Adverse Effects
Clinically related adverse effects are patient-oriented outcomes; examples involve the following:
- A loss of life
- Disability
- Discomfort
Surrogate adverse (e.g., altered serum marker concentrations) are often used, but, as with surrogate efficacy outcomes, they should ideally correlate with patient-oriented adverse effects. Clinical trials designed to demonstrate efficacy may still need help identifying adverse effects if the time required for an adverse effect to develop longer than required for an advantage to occur or if the adverse strength is rare. For example, cyclooxygenase-2 inhibitors relieve pain rapidly, and thus their efficacy can be shown in a comparatively short study. However, the growing incidence of myocardial infarction caused by some COX-2 inhibitors occurred over a long period and was not evident in the shorter and smaller trials. For this reason, because clinical trials may preclude certain subgroups and high-risk patients, adverse strength may only be fully known once a drug has been in widespread clinical use for years.
Many of the adverse effects of medications are dose-related.

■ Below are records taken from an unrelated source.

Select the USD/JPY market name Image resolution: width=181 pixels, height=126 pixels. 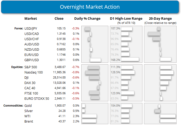(31, 28)
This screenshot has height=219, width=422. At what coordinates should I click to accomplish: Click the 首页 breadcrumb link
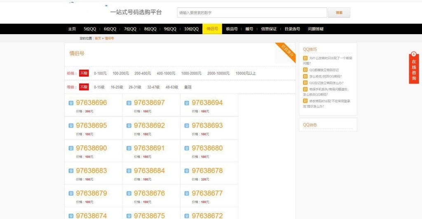click(x=98, y=38)
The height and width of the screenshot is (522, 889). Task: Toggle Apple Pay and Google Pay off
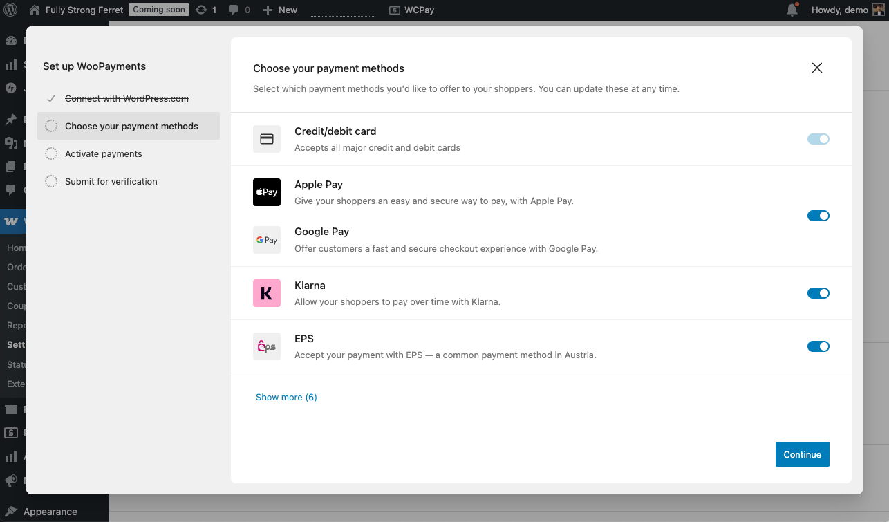pyautogui.click(x=818, y=216)
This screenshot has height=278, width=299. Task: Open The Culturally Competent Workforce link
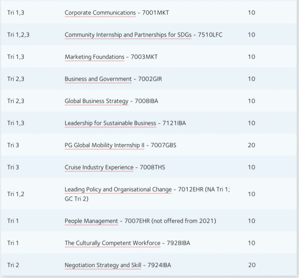pos(112,243)
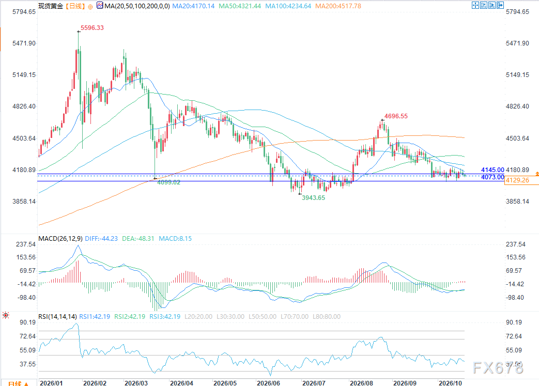Click the expand time axis icon
The width and height of the screenshot is (539, 386).
coord(492,5)
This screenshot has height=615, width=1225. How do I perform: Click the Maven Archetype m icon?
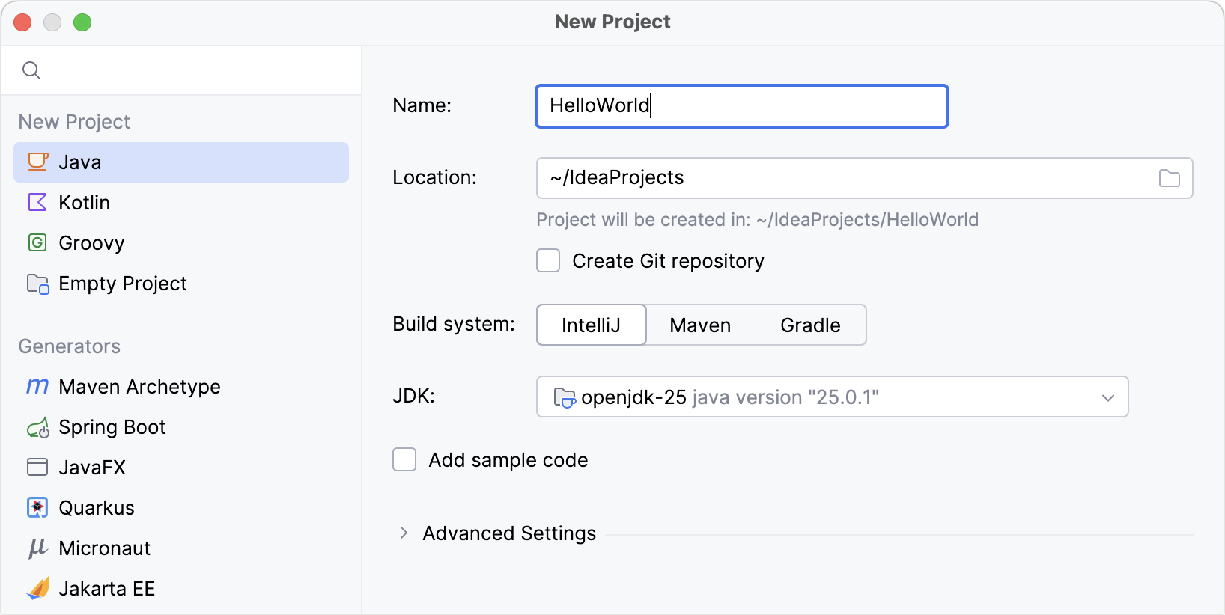point(37,386)
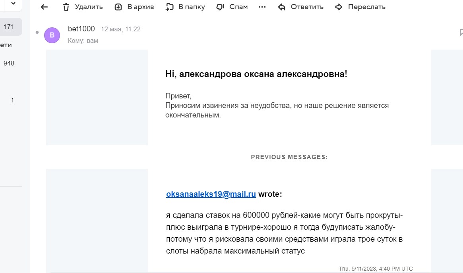Viewport: 463px width, 273px height.
Task: Toggle the unread dot beside the message
Action: point(37,33)
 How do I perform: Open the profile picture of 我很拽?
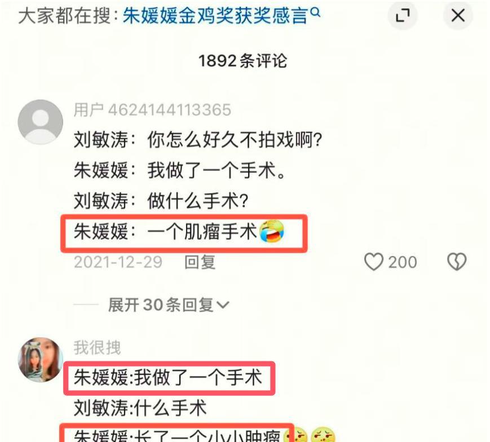coord(40,360)
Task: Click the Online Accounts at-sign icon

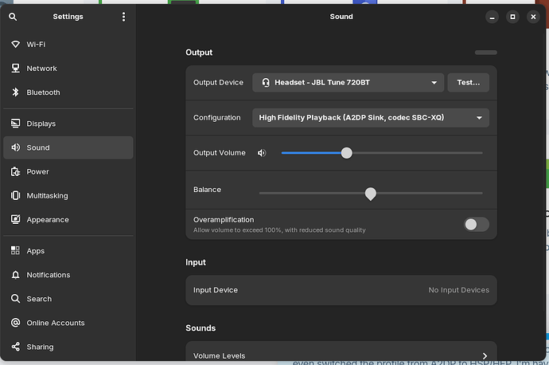Action: point(16,323)
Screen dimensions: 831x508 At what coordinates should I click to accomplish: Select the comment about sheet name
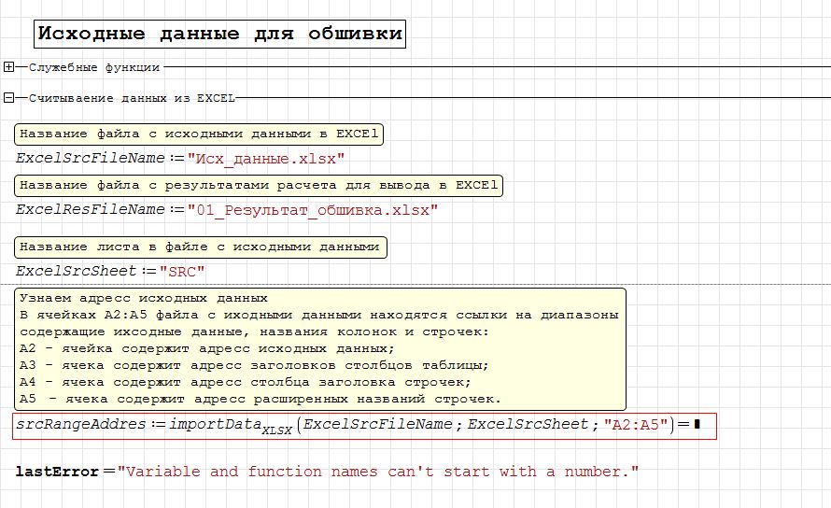coord(200,247)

The Balance Between The Advantage And Adverse Effects Of Drugs
Whether a drug is indicated depends on the equivalence of its profit and harm. In such judgments, clinicians often consider somewhat subjective factors, such as personal experience, anecdotes, peer practices, and expert opinion.
The number needed to treat (NNT) is a less subjective measure of the potential benefits of a drug (or any other intervention). The NNT is the number of patients that are important to be treated for one patient to profit. For example, consider a drug that reduces mortality from a certain disease from 10% to 5%, an absolute danger reduction of 5% (1 in 20). That means that out of 100 patients, 90 would live even without treatment and, therefore, would not benefit from the drug.

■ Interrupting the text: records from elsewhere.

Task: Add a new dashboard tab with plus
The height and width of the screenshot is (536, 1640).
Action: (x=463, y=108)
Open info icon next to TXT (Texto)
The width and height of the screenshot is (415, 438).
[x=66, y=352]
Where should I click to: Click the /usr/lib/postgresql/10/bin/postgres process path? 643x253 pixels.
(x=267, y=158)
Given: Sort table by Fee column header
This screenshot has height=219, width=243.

The relative danger is the proportional difference between two levels of risk. For example, a drug that loses mortality from 10% to 5% reduces absolute mortality by 5% but decreases relative mortality by 50% (i.e., a 5% mortality rate indicates 50% fewer deaths than a 5% mortality rate). The mortality rate of 10%). Profits are often reported in the literature as relative danger reductions because these make a drug seem much more effective than absolute risk reductions (in the example above, a 50% reduction in mortality sounds much better). Then a reduction of 5%). Rather, adverse effects are generally reported as an increased risk because they make a drug appear safer. For example, if a drug gain the incidence of bleeding from 0,
When balancing NNT and NNH, weighing the magnitude of the specific benefits and harms is important. For example, a drug that causes much more harm than good may be worth a prescription if the harm is minor (e.g., reversible, mild) and the benefits are important (e.g., prevention of mortality or morbidity ). In all cases, it is better to use patient-oriented results.

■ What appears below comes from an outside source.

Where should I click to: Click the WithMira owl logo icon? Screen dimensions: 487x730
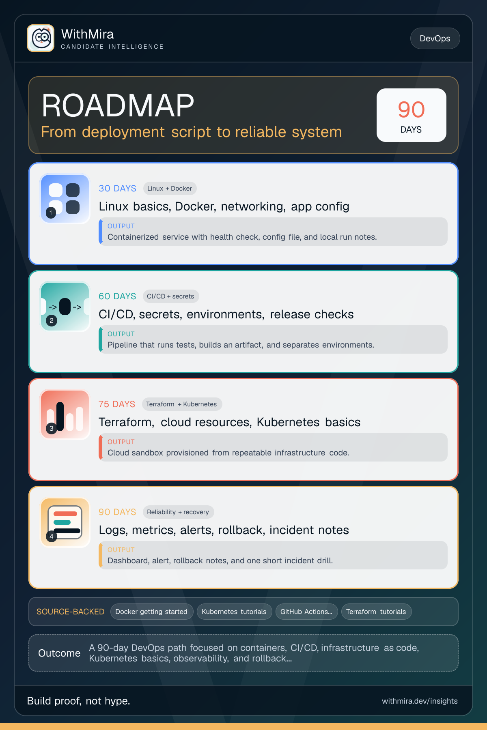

Genetic profiling is increasingly used to identify subgroups of patients more susceptible to some drugs’ benefits and adverse effects.
Therapeutic
One of the goals of drug development is to have a large difference between the effective dose and the dose that cause adverse effects. A large difference is called a therapeutic index, therapeutic quotient, or wide therapeutic window. Suppose the therapeutic index is narrow (e.g., < 2). Usually, clinically insignificant factors (e.g., food-drug interactions, drug-drug interactions, small dosing errors) can have detrimental clinical effects. Insufficient anticoagulation grows the risk of complications from the anticoagulated disease (e.g., increased risk of stroke in atrial fibrillation), while excessive anticoagulation increases the risk of bleeding.